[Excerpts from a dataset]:

━━━━━━━━━━━━━━━━━━━━

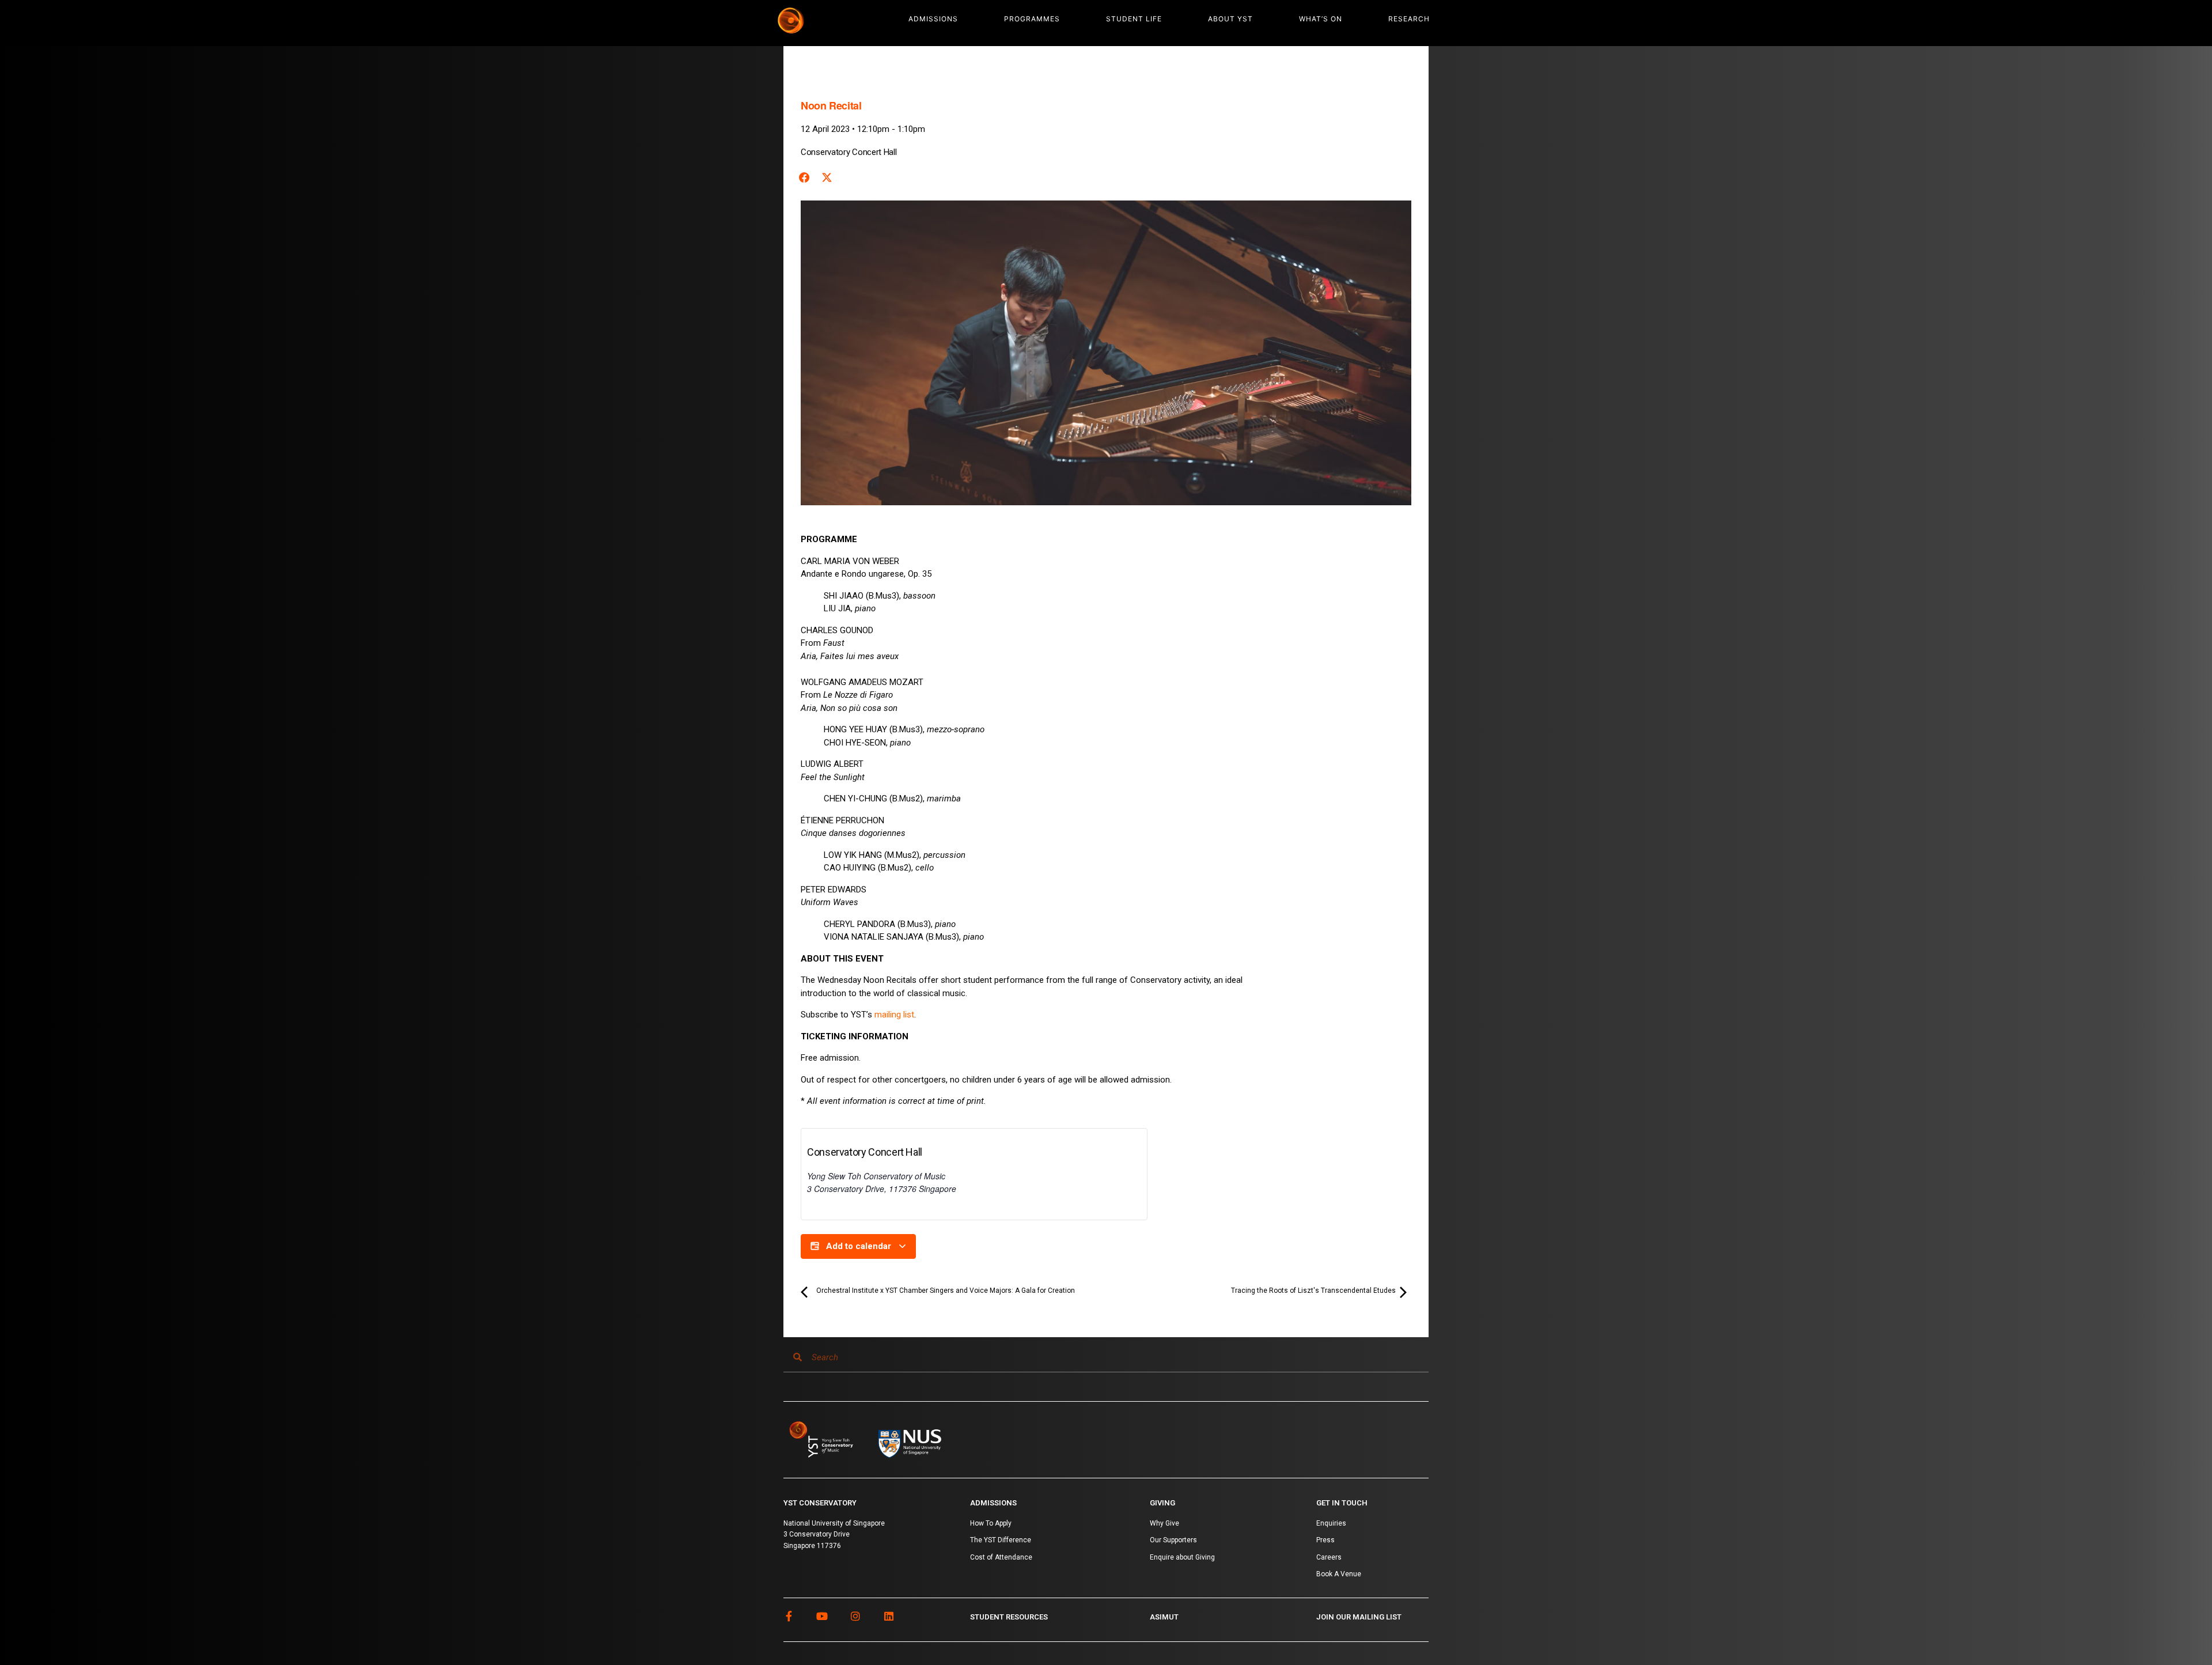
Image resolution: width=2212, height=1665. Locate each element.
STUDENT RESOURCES (1009, 1617)
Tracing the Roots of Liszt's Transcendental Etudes (1314, 1290)
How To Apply (991, 1523)
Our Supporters (1173, 1540)
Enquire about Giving (1182, 1557)
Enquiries (1331, 1523)
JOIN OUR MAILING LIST (1359, 1617)
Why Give (1164, 1523)
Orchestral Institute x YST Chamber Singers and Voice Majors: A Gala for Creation (945, 1290)
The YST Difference (1000, 1540)
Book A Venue (1338, 1574)
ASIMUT (1164, 1617)
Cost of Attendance (1001, 1557)
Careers (1329, 1557)
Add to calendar (858, 1246)
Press (1325, 1540)
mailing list (894, 1014)
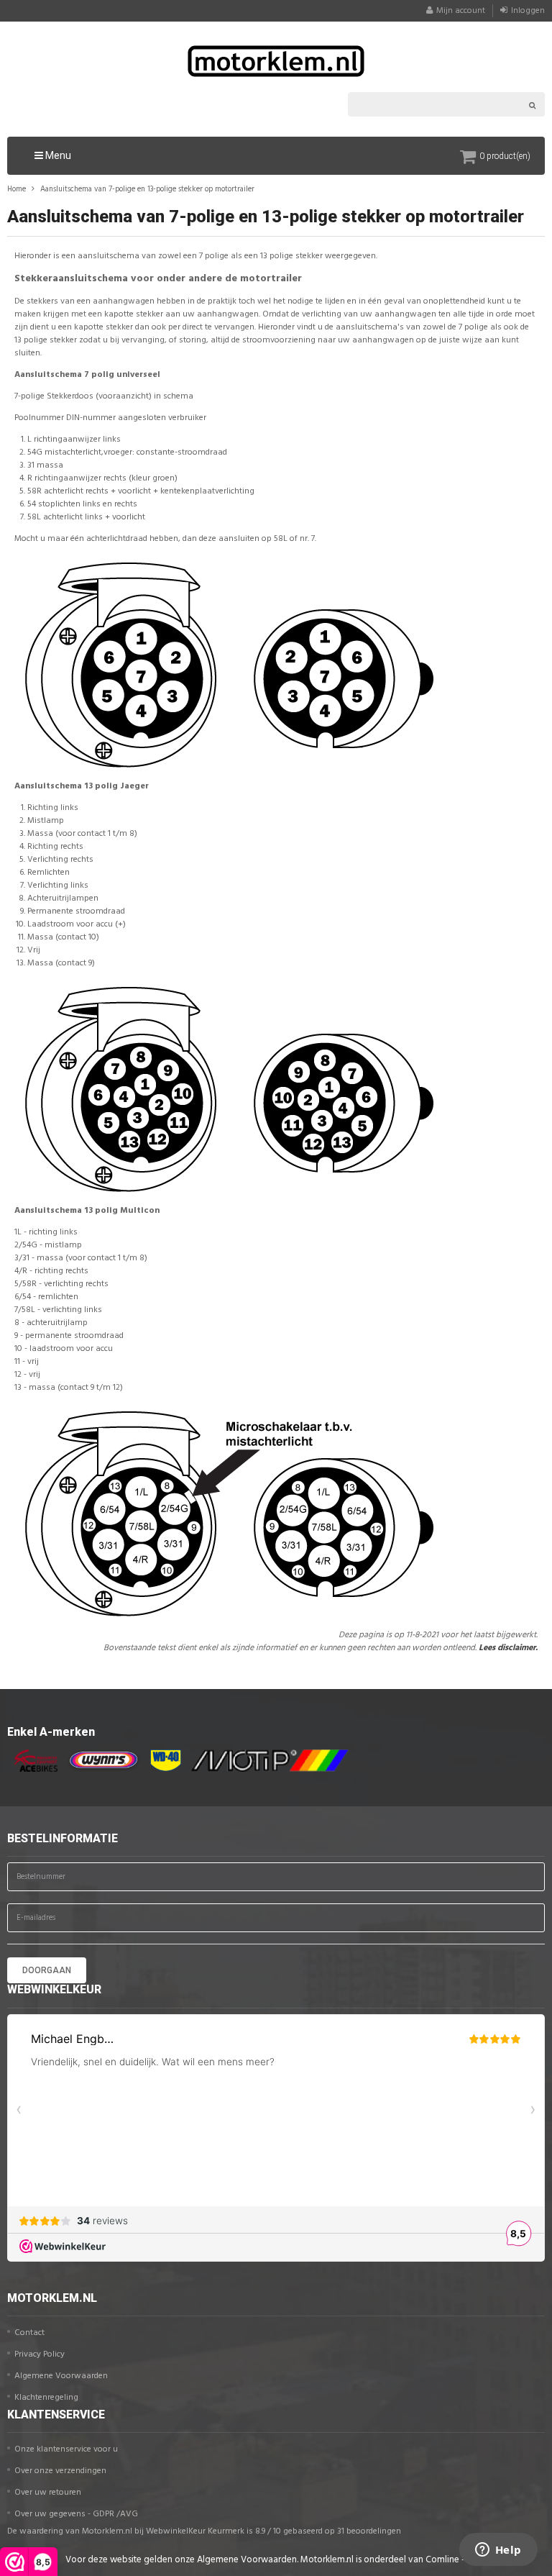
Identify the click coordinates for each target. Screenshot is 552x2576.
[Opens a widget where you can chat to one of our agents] (498, 2551)
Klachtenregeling (46, 2397)
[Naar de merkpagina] (32, 1760)
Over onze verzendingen (60, 2471)
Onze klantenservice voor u (66, 2449)
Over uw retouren (47, 2492)
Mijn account (460, 11)
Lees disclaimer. (508, 1648)
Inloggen (528, 11)
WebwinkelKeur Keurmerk (195, 2531)
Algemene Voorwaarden (61, 2376)
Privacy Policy (39, 2354)
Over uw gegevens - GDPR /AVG (76, 2514)
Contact (29, 2333)
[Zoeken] (532, 104)
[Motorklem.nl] (276, 61)
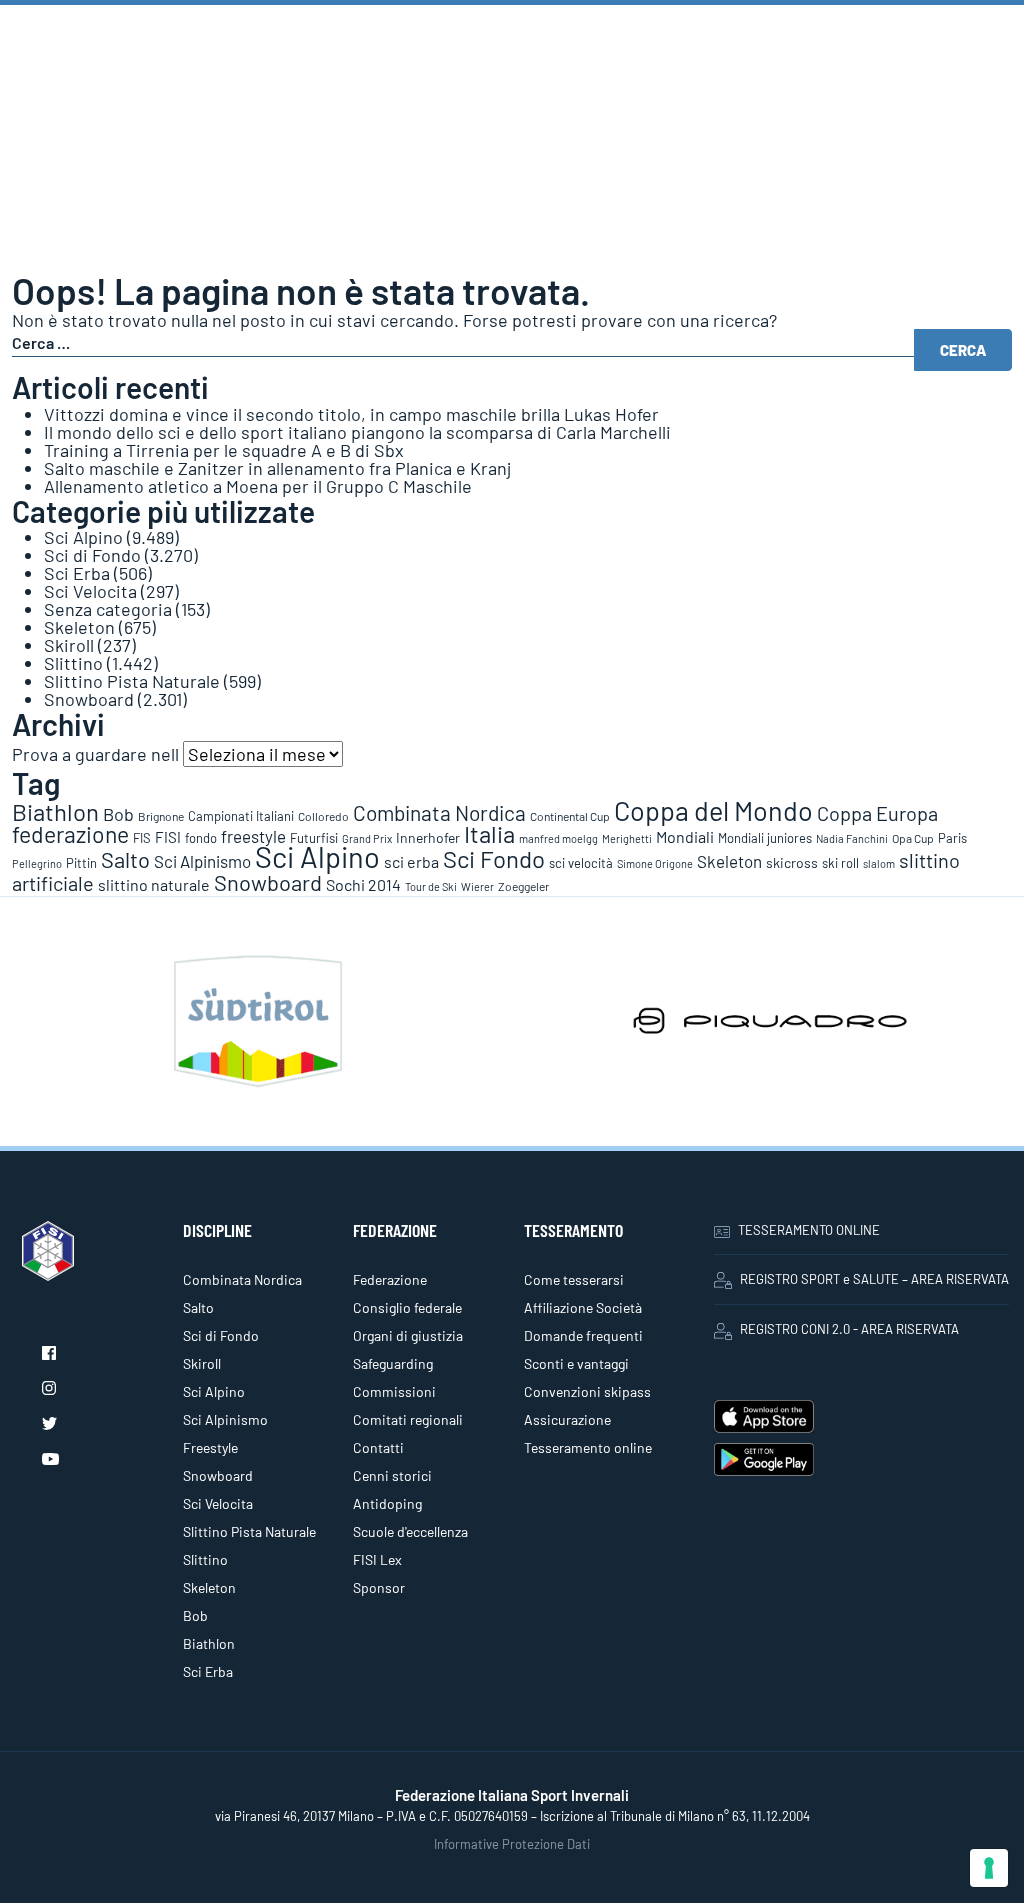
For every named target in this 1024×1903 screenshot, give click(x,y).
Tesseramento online (588, 1447)
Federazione (390, 1279)
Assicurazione (567, 1419)
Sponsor (379, 1587)
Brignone (161, 816)
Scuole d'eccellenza (410, 1531)
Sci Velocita (90, 591)
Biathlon (55, 811)
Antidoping (387, 1503)
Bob (118, 814)
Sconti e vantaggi (576, 1363)
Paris (952, 838)
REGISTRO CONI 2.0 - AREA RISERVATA (849, 1329)
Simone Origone (655, 863)
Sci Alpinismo (202, 861)
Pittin (81, 863)
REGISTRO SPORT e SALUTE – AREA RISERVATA (874, 1279)
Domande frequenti (583, 1335)
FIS (142, 838)
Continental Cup (570, 816)
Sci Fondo (494, 858)
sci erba (411, 861)
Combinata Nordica (439, 812)
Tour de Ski (431, 886)
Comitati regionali (408, 1419)
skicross (792, 862)
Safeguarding (393, 1363)
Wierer (477, 886)
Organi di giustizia (408, 1335)
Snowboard (89, 699)
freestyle (253, 836)
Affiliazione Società (583, 1307)
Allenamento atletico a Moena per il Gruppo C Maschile (258, 486)
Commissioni (394, 1391)
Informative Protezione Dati (512, 1844)
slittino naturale (154, 884)
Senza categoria (108, 609)
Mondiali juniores (765, 838)
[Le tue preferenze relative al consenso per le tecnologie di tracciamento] (989, 1868)
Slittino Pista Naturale (132, 681)
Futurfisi (314, 838)
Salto (125, 859)
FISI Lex (377, 1559)
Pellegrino (37, 863)
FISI (168, 837)
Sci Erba (77, 573)
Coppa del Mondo (713, 810)
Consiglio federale (407, 1307)
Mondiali (685, 836)
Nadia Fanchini (852, 838)
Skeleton (79, 627)
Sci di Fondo (92, 555)
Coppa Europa (877, 813)
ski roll (840, 863)
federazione (70, 834)
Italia (489, 833)
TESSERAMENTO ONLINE (809, 1230)
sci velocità (581, 863)
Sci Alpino (83, 537)
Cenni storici (392, 1475)
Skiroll (69, 645)
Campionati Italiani (241, 816)
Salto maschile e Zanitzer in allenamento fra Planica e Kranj (277, 468)
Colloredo (323, 816)
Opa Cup (913, 838)
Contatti (378, 1447)
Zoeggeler (523, 886)
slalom (879, 863)
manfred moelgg (558, 838)
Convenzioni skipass (587, 1391)
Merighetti (627, 838)
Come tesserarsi (574, 1279)
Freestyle (210, 1447)
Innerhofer (428, 837)
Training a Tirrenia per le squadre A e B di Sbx (224, 450)
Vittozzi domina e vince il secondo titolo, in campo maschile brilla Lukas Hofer (351, 414)
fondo (201, 838)
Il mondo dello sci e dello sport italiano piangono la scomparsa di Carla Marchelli (357, 432)
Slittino (73, 663)
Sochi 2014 (363, 884)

━━━━━━━━━━━━━━━━━━━━

[Problem]: The response should be the lines from the one containing "slalom (879, 863)" through the last line of the data, set down exactly and with no other line.

[Answer to this problem]:
slalom (879, 863)
manfred moelgg (558, 838)
Convenzioni skipass (587, 1391)
Merighetti (627, 838)
Come tesserarsi (574, 1279)
Freestyle (210, 1447)
Innerhofer (428, 837)
Training a Tirrenia per le squadre A e B di Sbx (224, 450)
Vittozzi domina e vince il secondo titolo, in campo maschile brilla Lukas Hofer (351, 414)
fondo (201, 838)
Il mondo dello sci e dello sport italiano piangono la scomparsa di Carla Marchelli (357, 432)
Slittino (73, 663)
Sochi 2014 (363, 884)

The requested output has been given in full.